Bail commercial : clause d’adhésion obligatoire et liberté d’association

Cass. Civ., 3ème, 11 octobre 2018, n° 17-18553

La clause qui entrave la liberté du preneur de ne pas adhérer à une association ou de s’en retirer en tout temps, est entachée de nullité absolue.

La nullité des clauses par lesquelles un bailleur commercial oblige son preneur à adhérer à une association ne fait désormais plus débat. Cette solution est établie depuis un arrêt rendu par la troisième chambre civile de la Cour de cassation le 12 juin 2003 (Cass. Civ., 3ème, 12 juin 2003). Dans cette décision, la Cour de Cassation avait souligné la nullité absolue d’une telle clause sur le terrain des droits fondamentaux.

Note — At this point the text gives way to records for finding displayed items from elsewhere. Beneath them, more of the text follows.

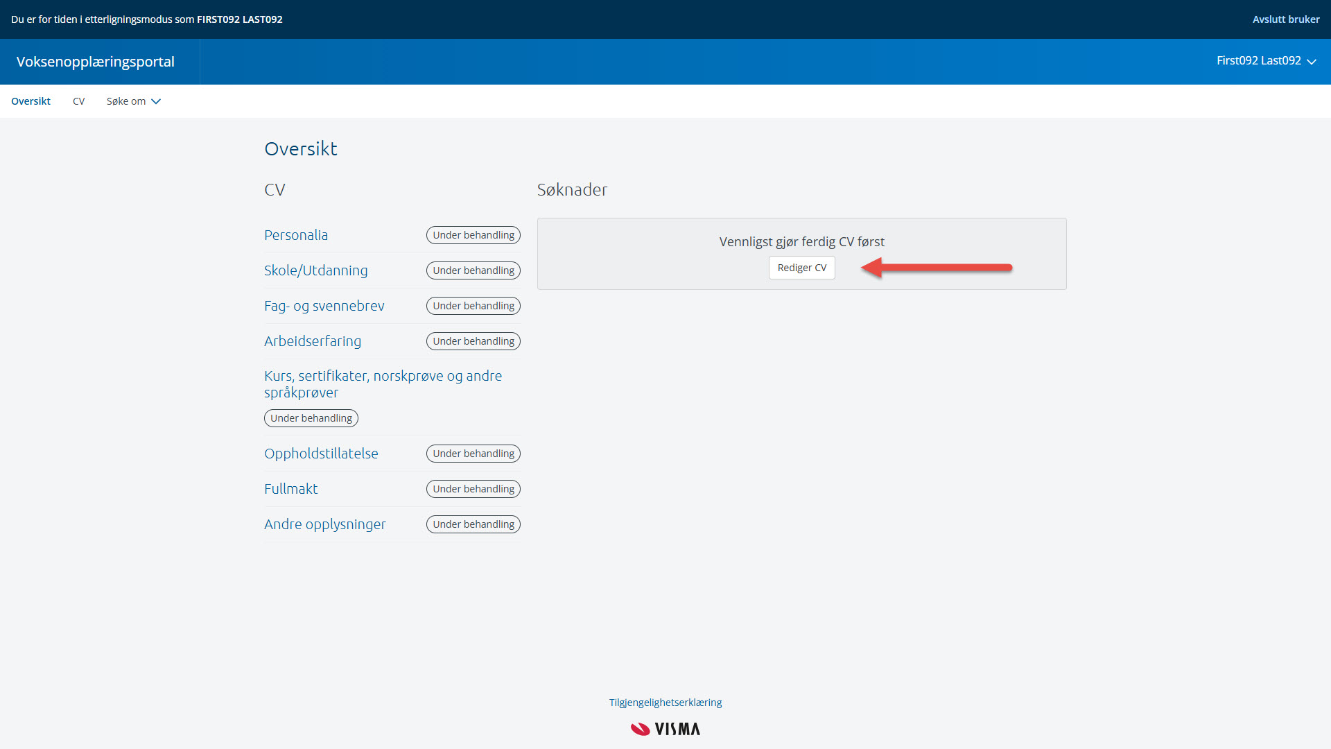Click the Visma logo in footer
This screenshot has width=1331, height=749.
tap(665, 729)
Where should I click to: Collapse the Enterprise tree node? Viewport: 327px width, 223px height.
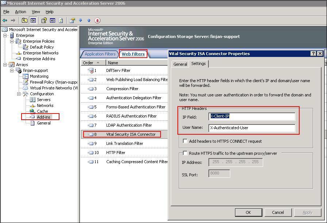click(5, 35)

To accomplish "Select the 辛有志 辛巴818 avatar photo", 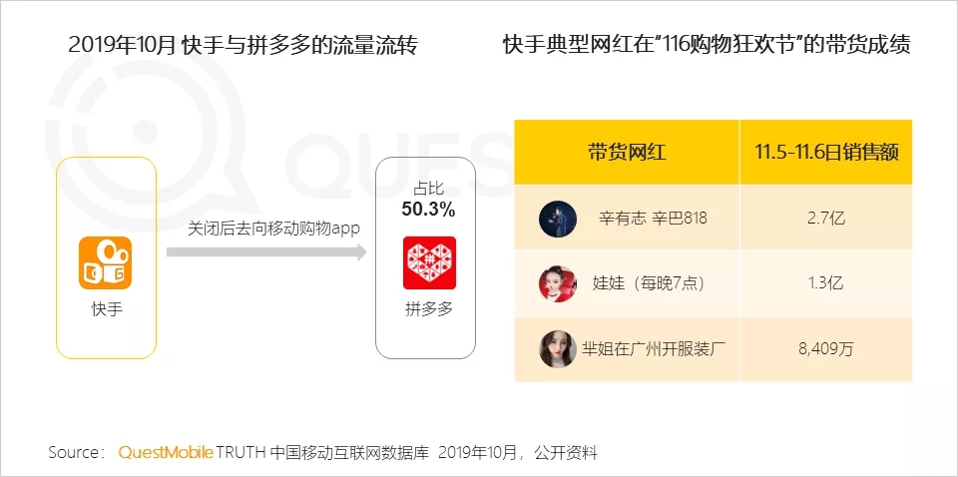I will coord(558,219).
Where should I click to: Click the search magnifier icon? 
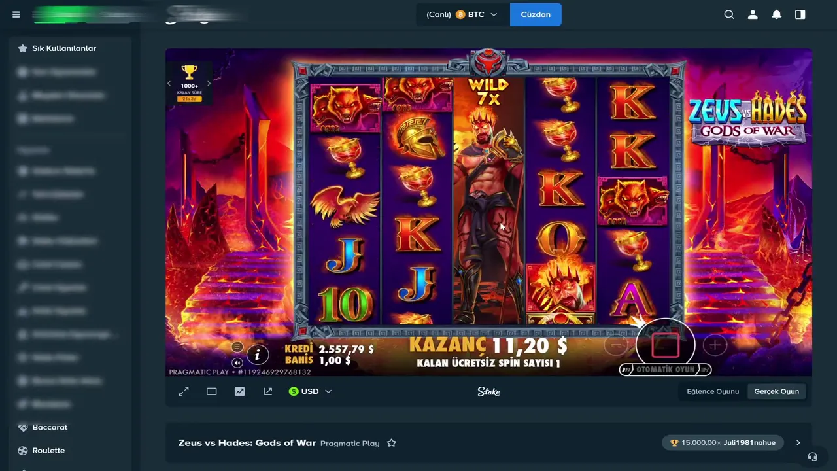click(x=729, y=14)
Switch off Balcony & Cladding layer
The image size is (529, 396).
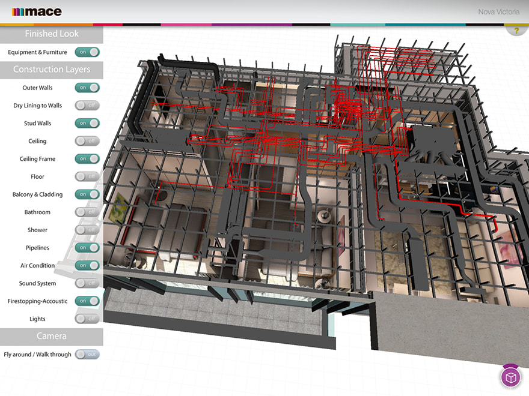pos(87,194)
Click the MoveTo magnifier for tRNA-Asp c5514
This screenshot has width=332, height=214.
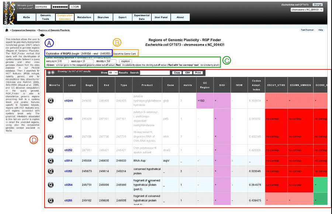click(51, 161)
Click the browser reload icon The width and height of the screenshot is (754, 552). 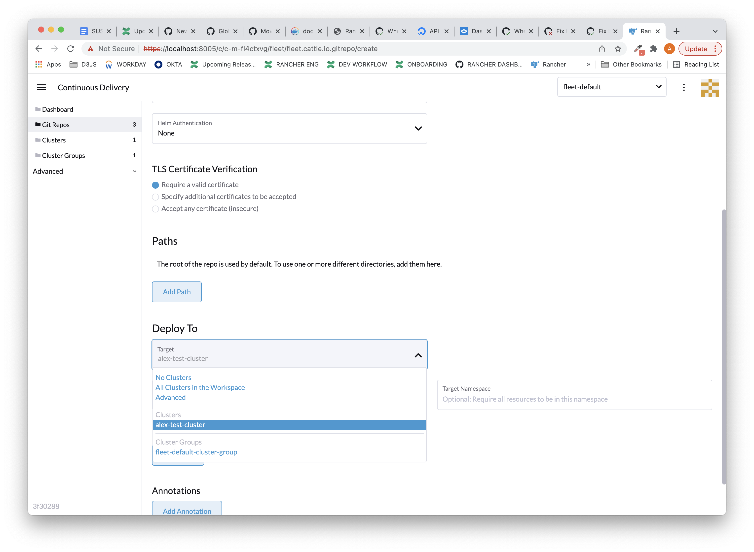(71, 48)
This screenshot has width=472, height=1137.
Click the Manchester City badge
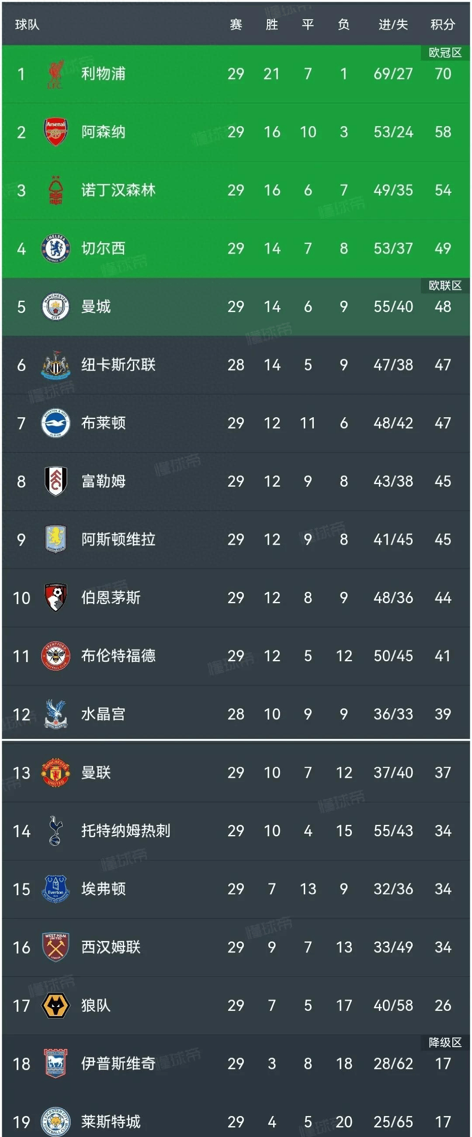56,307
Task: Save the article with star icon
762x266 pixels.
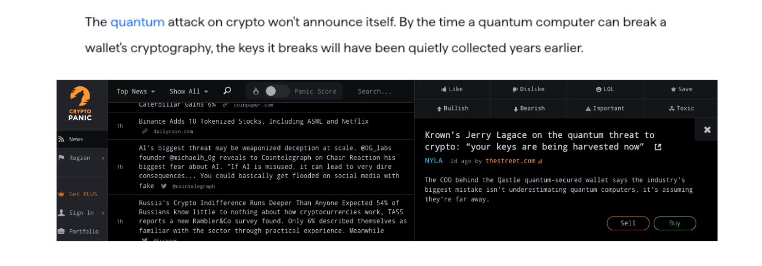Action: click(681, 89)
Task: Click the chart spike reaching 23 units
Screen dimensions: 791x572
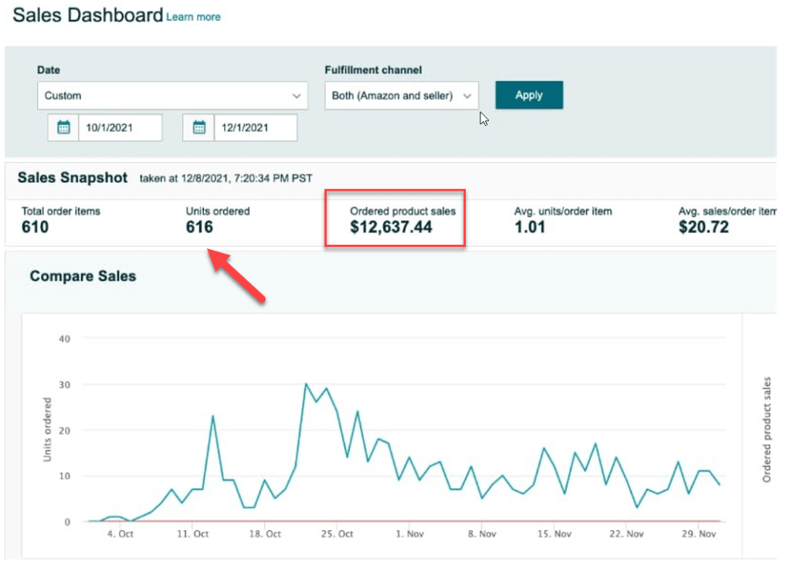Action: [x=212, y=416]
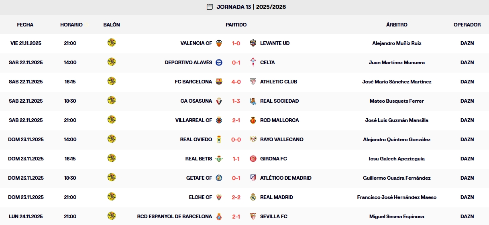
Task: Select the Levante UD team name
Action: [275, 43]
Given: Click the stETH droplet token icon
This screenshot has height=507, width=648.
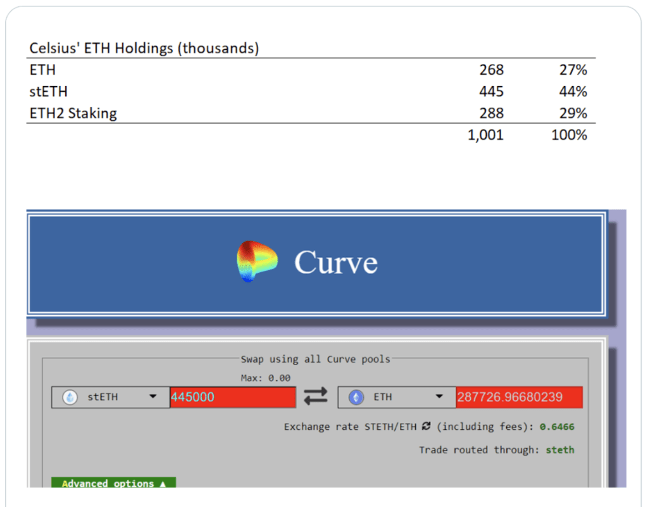Looking at the screenshot, I should coord(70,397).
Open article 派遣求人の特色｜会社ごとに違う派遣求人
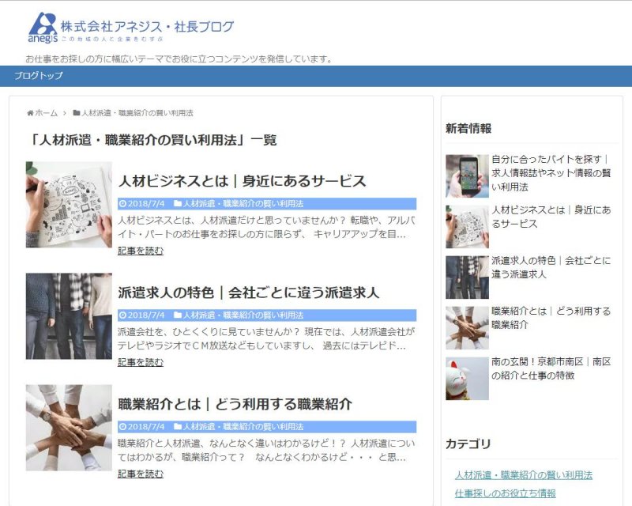The width and height of the screenshot is (632, 506). pyautogui.click(x=248, y=293)
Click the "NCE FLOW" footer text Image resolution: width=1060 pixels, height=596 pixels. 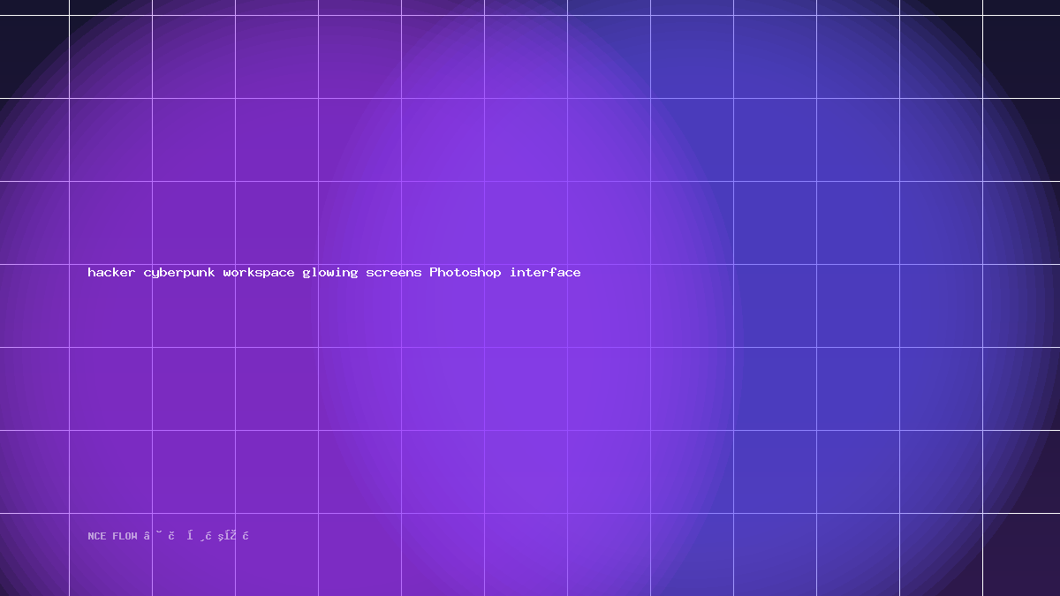click(x=113, y=536)
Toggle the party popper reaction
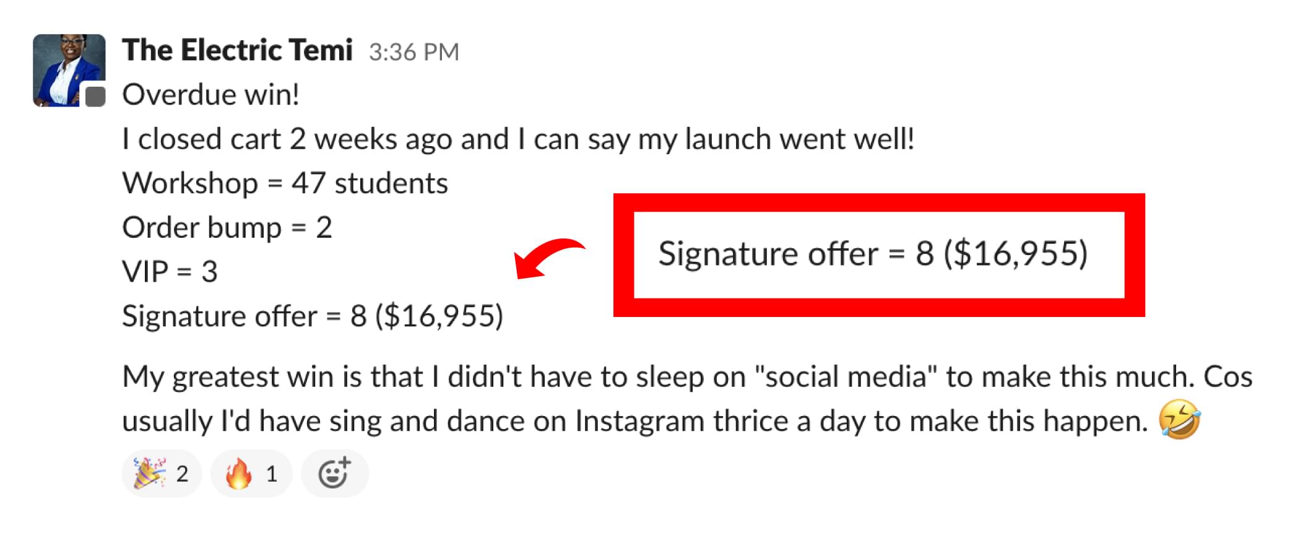 pos(162,474)
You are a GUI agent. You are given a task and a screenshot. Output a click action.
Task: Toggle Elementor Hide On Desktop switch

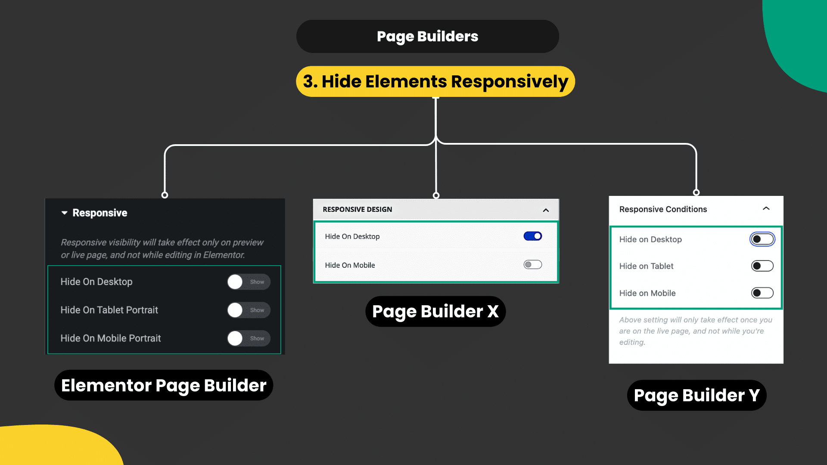point(249,282)

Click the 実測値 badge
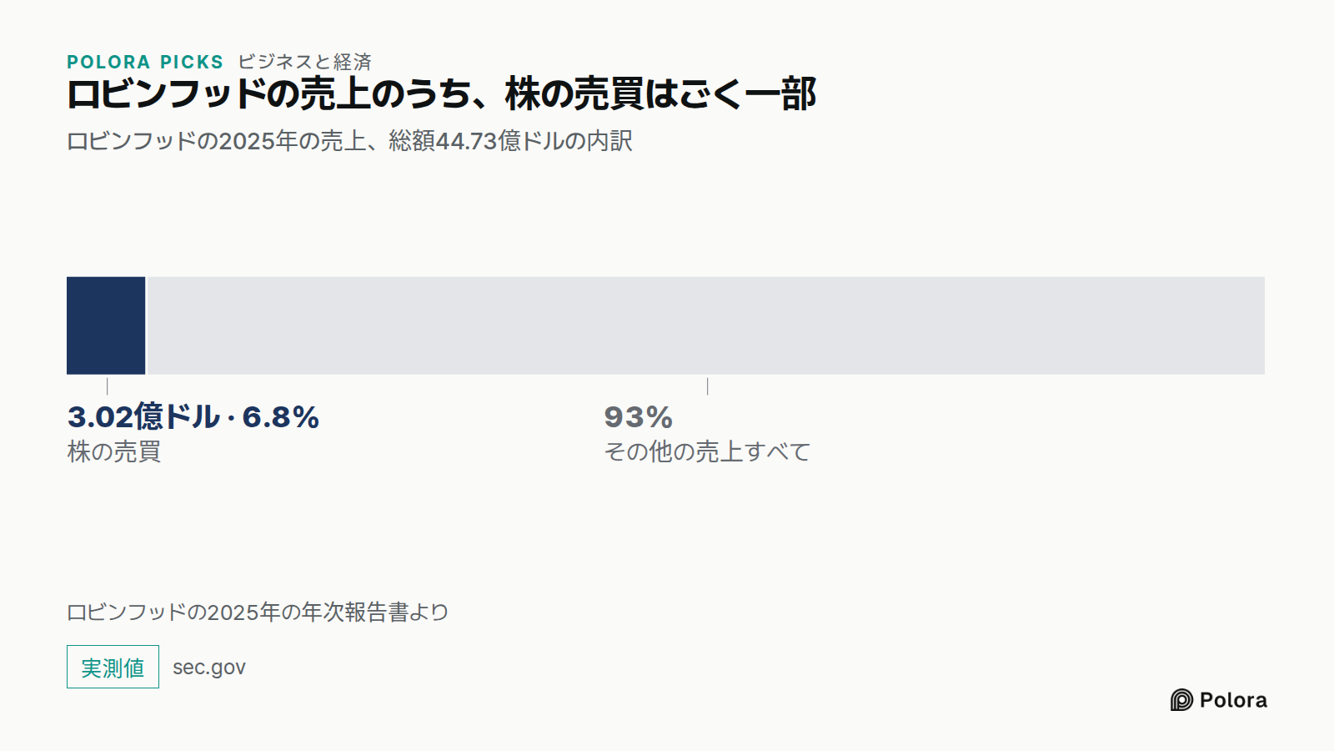(113, 667)
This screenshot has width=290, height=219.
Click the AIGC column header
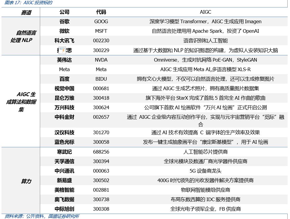206,12
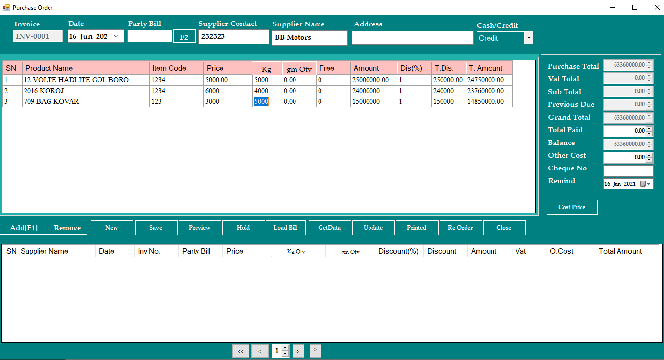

La jurisprudence a depuis confirmé sa position à maintes reprises (Cass. Civ., 3ème, 20 mai 2010, n° 09-65.045) ainsi que les conséquences de cette nullité aboutissant nécessairement à des restitutions réciproques (Cass. Civ., 3ème, 23 novembre 2002,  n° 10-23.928).

L’association est ainsi tenue de restituer le montant des cotisations perçues. Le preneur, quant à lui, doit rembourser la valeur des services dont il a bénéficié. Sur ce point, les juges du fonds disposent d’un pouvoir souverain d’appréciation pour évaluer la valeur à restituer au titre des prestations exécutées par l’association. Cette liberté les conduit parfois à ne pas évaluer le montant réel de ces prestations mais à retenir celui des cotisations versées (Cass. Civ., 1ère , 12 juillet 2012, n°11-17.587).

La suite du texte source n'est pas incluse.